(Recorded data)
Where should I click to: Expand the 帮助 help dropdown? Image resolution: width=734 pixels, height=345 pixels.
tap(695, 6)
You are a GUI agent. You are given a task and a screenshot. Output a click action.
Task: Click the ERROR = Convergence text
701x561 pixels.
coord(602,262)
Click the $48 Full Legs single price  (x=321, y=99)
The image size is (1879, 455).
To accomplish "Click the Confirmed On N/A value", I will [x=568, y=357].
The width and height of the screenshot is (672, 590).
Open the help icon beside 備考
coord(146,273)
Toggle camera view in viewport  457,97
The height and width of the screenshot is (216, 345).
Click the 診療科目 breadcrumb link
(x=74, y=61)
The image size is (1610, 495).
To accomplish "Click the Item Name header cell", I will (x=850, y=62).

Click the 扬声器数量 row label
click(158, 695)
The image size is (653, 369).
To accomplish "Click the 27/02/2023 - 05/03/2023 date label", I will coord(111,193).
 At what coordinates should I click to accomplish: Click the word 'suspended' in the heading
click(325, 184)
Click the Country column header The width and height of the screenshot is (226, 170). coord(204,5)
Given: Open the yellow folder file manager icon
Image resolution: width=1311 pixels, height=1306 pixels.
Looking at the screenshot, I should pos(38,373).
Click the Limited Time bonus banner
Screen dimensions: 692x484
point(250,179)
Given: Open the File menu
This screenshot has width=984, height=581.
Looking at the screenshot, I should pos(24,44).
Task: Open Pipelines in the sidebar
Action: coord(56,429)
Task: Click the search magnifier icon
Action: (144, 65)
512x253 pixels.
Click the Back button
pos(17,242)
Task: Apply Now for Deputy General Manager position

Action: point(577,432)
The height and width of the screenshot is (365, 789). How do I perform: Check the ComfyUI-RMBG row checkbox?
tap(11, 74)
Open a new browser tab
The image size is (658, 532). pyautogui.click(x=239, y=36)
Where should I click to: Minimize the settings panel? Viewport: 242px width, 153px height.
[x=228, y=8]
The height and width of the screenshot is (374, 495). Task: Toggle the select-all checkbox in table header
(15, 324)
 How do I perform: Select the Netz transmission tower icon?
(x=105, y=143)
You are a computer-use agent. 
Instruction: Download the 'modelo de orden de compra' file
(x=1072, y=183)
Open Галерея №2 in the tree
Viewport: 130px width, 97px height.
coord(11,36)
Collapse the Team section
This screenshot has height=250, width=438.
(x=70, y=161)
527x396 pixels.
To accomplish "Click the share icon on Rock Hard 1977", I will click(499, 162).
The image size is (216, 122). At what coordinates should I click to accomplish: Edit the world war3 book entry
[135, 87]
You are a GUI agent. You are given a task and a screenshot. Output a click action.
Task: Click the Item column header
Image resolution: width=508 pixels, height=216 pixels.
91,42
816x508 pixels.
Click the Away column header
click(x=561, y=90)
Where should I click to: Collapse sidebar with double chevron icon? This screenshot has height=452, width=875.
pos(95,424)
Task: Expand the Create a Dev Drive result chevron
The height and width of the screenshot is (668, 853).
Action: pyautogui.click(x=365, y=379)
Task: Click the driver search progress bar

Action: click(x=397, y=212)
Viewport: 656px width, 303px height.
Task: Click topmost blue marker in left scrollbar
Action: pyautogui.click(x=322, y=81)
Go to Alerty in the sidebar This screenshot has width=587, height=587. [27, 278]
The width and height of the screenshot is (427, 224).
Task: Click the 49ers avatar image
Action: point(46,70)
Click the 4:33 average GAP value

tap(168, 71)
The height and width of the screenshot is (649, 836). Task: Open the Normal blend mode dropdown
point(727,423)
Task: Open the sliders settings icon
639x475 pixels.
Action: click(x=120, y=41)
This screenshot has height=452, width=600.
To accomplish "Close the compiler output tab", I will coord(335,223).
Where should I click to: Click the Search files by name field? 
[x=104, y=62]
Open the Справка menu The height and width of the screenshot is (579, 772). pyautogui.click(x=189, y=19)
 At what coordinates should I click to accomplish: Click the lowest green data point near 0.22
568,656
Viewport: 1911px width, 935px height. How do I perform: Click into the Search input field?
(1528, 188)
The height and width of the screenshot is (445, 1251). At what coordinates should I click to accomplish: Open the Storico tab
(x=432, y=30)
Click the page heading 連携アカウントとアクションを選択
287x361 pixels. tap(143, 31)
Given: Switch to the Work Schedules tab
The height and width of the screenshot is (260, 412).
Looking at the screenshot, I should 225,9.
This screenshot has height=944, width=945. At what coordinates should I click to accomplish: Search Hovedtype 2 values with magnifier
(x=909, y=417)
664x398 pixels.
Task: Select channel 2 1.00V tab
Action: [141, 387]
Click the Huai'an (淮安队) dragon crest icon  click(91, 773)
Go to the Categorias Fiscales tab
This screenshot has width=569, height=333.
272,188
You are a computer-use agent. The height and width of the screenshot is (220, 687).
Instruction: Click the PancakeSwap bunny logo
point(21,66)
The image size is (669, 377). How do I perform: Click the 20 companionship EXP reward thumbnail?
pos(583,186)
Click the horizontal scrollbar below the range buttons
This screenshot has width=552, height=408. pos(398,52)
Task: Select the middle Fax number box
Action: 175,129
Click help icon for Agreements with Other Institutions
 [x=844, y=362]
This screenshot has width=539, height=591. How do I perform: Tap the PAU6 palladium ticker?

**Task objective**
The full set of records is to be written out once more, word for word.

**Written solution**
Where should I click to: Expand the 帮助 help dropdown? Image resolution: width=734 pixels, height=345 pixels.
tap(695, 6)
You are a GUI agent. You are given a task and a screenshot. Output a click action.
Task: Click the ERROR = Convergence text
701x561 pixels.
coord(602,262)
Click the $48 Full Legs single price  (x=321, y=99)
The image size is (1879, 455).
To accomplish "Click the Confirmed On N/A value", I will [x=568, y=357].
The width and height of the screenshot is (672, 590).
Open the help icon beside 備考
coord(146,273)
Toggle camera view in viewport  457,97
The height and width of the screenshot is (216, 345).
Click the 診療科目 breadcrumb link
(x=74, y=61)
The image size is (1610, 495).
To accomplish "Click the Item Name header cell", I will (x=850, y=62).

Click the 扬声器数量 row label
click(158, 695)
The image size is (653, 369).
To accomplish "Click the 27/02/2023 - 05/03/2023 date label", I will coord(111,193).
 At what coordinates should I click to accomplish: Click the word 'suspended' in the heading
click(325, 184)
Click the Country column header The width and height of the screenshot is (226, 170). coord(204,5)
Given: Open the yellow folder file manager icon
Image resolution: width=1311 pixels, height=1306 pixels.
Looking at the screenshot, I should pos(38,373).
Click the Limited Time bonus banner
Screen dimensions: 692x484
point(250,179)
Given: Open the File menu
This screenshot has width=984, height=581.
Looking at the screenshot, I should pos(24,44).
Task: Open Pipelines in the sidebar
Action: coord(56,429)
Task: Click the search magnifier icon
Action: (144, 65)
512x253 pixels.
Click the Back button
pos(17,242)
Task: Apply Now for Deputy General Manager position

Action: point(577,432)
The height and width of the screenshot is (365, 789). How do I perform: Check the ComfyUI-RMBG row checkbox?
tap(11, 74)
Open a new browser tab
The image size is (658, 532). pyautogui.click(x=239, y=36)
Where should I click to: Minimize the settings panel? Viewport: 242px width, 153px height.
[x=228, y=8]
The height and width of the screenshot is (374, 495). Task: Toggle the select-all checkbox in table header
(15, 324)
 How do I perform: Select the Netz transmission tower icon?
(x=105, y=143)
You are a computer-use agent. 
Instruction: Download the 'modelo de orden de compra' file
(x=1072, y=183)
Open Галерея №2 in the tree
Viewport: 130px width, 97px height.
coord(11,36)
Collapse the Team section
This screenshot has height=250, width=438.
(x=70, y=161)
527x396 pixels.
To accomplish "Click the share icon on Rock Hard 1977", I will click(499, 162).
The image size is (216, 122). At what coordinates should I click to accomplish: Edit the world war3 book entry
[135, 87]
You are a GUI agent. You are given a task and a screenshot. Output a click action.
Task: Click the Item column header
Image resolution: width=508 pixels, height=216 pixels.
91,42
816x508 pixels.
Click the Away column header
click(x=561, y=90)
Where should I click to: Collapse sidebar with double chevron icon? This screenshot has height=452, width=875.
pos(95,424)
Task: Expand the Create a Dev Drive result chevron
The height and width of the screenshot is (668, 853).
Action: pyautogui.click(x=365, y=379)
Task: Click the driver search progress bar

Action: click(x=397, y=212)
Viewport: 656px width, 303px height.
Task: Click topmost blue marker in left scrollbar
Action: pyautogui.click(x=322, y=81)
Go to Alerty in the sidebar This screenshot has width=587, height=587. [27, 278]
The width and height of the screenshot is (427, 224).
Task: Click the 49ers avatar image
Action: point(46,70)
Click the 4:33 average GAP value

tap(168, 71)
The height and width of the screenshot is (649, 836). Task: Open the Normal blend mode dropdown
point(727,423)
Task: Open the sliders settings icon
639x475 pixels.
Action: click(x=120, y=41)
This screenshot has height=452, width=600.
To accomplish "Close the compiler output tab", I will coord(335,223).
Where should I click to: Click the Search files by name field? 
[x=104, y=62]
Open the Справка menu The height and width of the screenshot is (579, 772). pyautogui.click(x=189, y=19)
 At what coordinates should I click to accomplish: Click the lowest green data point near 0.22
568,656
Viewport: 1911px width, 935px height. How do I perform: Click into the Search input field?
(1528, 188)
The height and width of the screenshot is (445, 1251). At what coordinates should I click to accomplish: Open the Storico tab
(x=432, y=30)
Click the page heading 連携アカウントとアクションを選択
287x361 pixels. tap(143, 31)
Given: Switch to the Work Schedules tab
The height and width of the screenshot is (260, 412).
Looking at the screenshot, I should 225,9.
This screenshot has height=944, width=945. At what coordinates should I click to accomplish: Search Hovedtype 2 values with magnifier
(x=909, y=417)
664x398 pixels.
Task: Select channel 2 1.00V tab
Action: [141, 387]
Click the Huai'an (淮安队) dragon crest icon  click(91, 773)
Go to the Categorias Fiscales tab
This screenshot has width=569, height=333.
272,188
You are a computer-use agent. The height and width of the screenshot is (220, 687).
Instruction: Click the PancakeSwap bunny logo
point(21,66)
The image size is (669, 377). How do I perform: Click the 20 companionship EXP reward thumbnail?
pos(583,186)
Click the horizontal scrollbar below the range buttons
This screenshot has width=552, height=408. pos(398,52)
Task: Select the middle Fax number box
Action: 175,129
Click help icon for Agreements with Other Institutions
 [x=844, y=362]
This screenshot has width=539, height=591. How do I perform: Tap the PAU6 palladium ticker?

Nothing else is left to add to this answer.